Hello everyone. I have a problem with russian-english translation model, which gives a senless output.
Several examples :
src: Меня зовут Антон
translation: Lei Scorpii
correct: My name is Anton
src: Джадд Трамп выиграл свой первый титул чемпиона мира по снукеру в 2019
translation: The other day gave birth to a rich girl, bearing 201.
correct: Judd Trump has won his maiden world snooker champion title in 2019
src: Я буду ждать тебя у оперного театра
translation: I know a lot of things.
correct: I will wait for you near opera theatre
Preprocessing steps for training model (several corpuses were used):
- Cynical selection for paracrawl corpus (only for this one)
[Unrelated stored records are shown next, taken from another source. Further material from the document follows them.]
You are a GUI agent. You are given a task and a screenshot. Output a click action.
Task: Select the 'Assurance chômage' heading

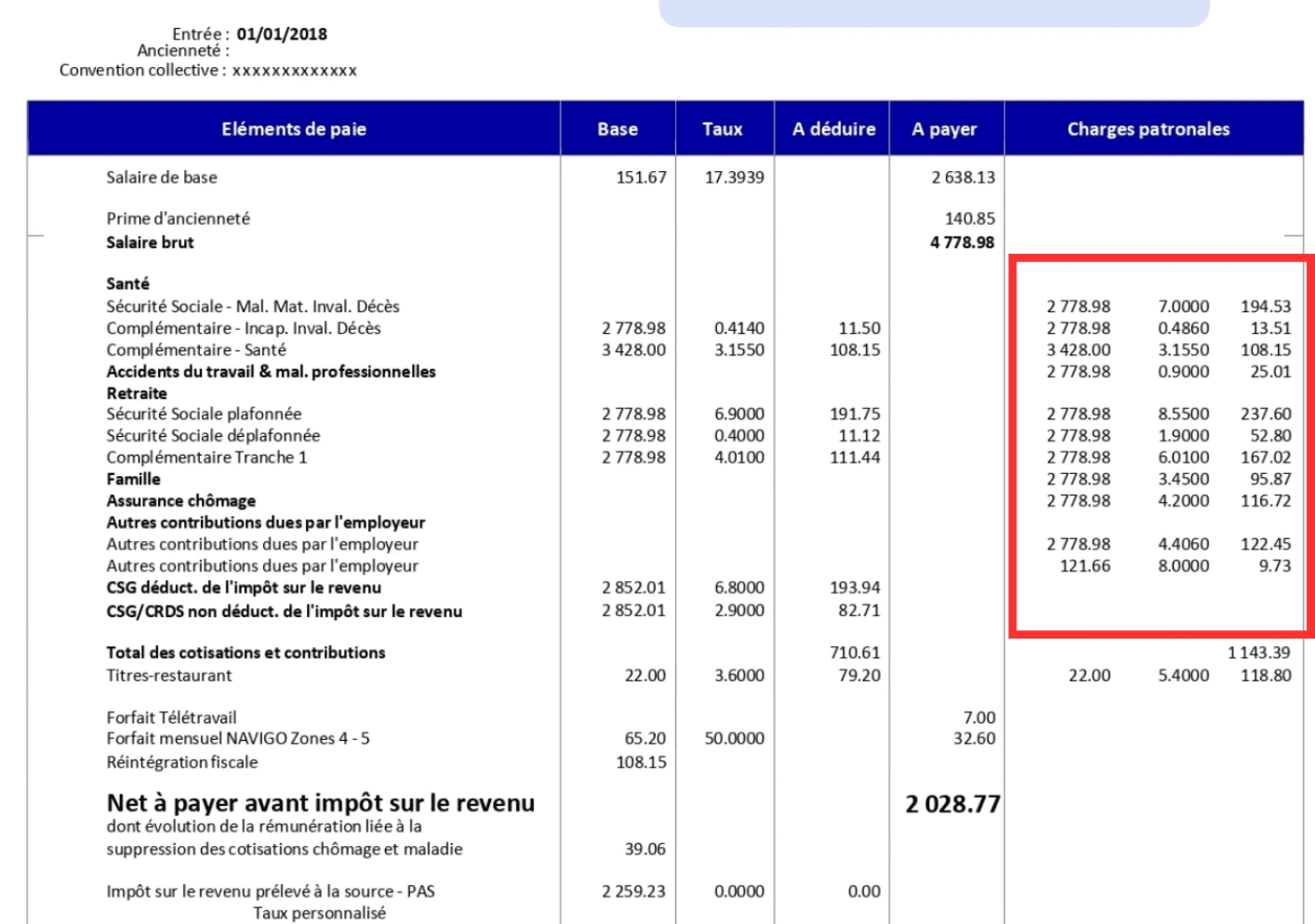pyautogui.click(x=180, y=501)
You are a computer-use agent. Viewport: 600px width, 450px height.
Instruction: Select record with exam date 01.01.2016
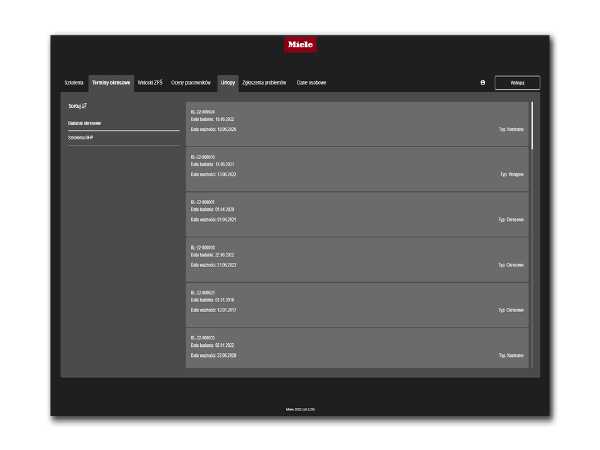[357, 305]
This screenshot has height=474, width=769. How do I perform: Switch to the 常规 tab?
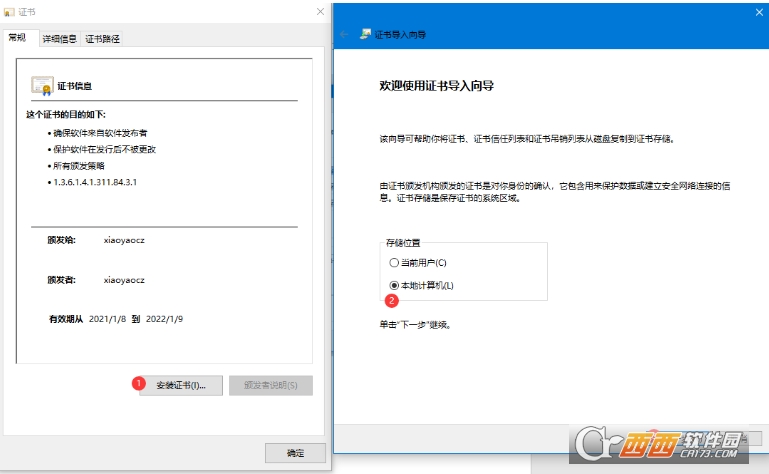point(18,38)
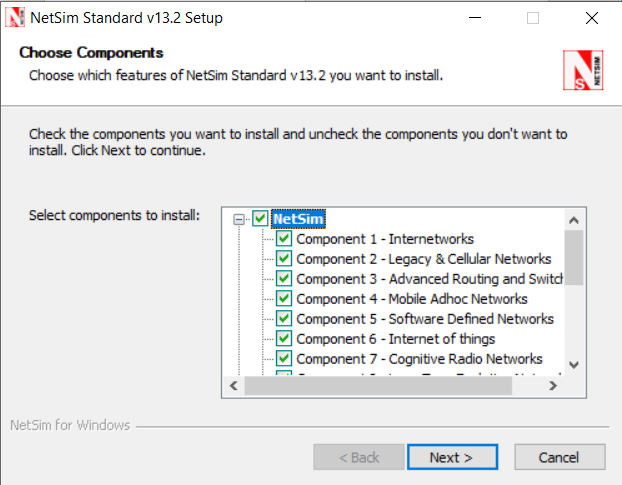The width and height of the screenshot is (622, 485).
Task: Toggle Component 5 - Software Defined Networks checkbox
Action: [284, 319]
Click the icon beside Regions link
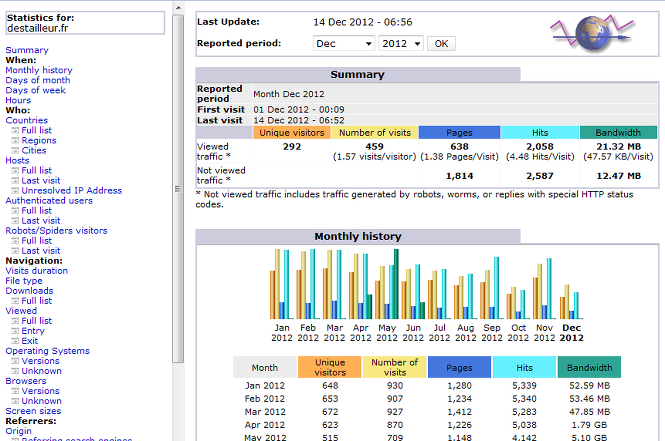The width and height of the screenshot is (665, 441). point(15,140)
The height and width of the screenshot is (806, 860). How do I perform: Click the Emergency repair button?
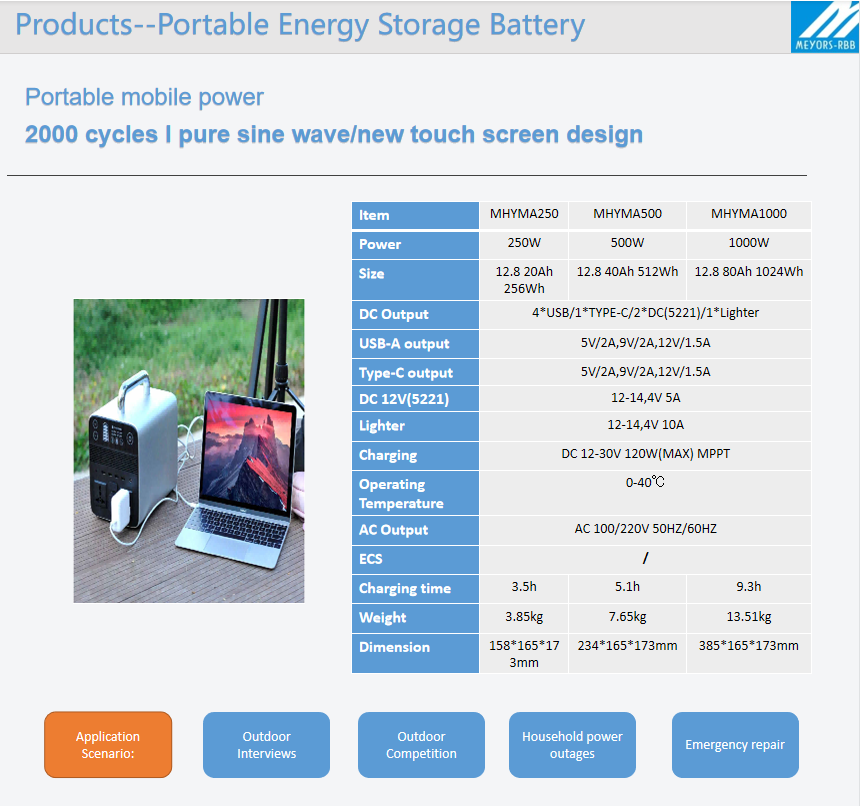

- Tokenization of all corpuses using moses tokenizer
- Formal cleaning of datasets (removing the same sentences in both languages, too long sentences, sentences with huge amount of non-cyrillic or non-latin characters, etc.)
- Application of BPE
- Final preprocessing using preprocess.py from OpenNMT
For inference we use the following pipeline (WMT was used for inference):
- WMT tokenization
- Application of BPE for WMT
- Removing of BPE characters and detokenization
For translation on server we use only tokenization (difference implementation of tokenization were tested, like sacremoses, pyonmttok, razdel (python library for russian language tokenization)), but result is the same.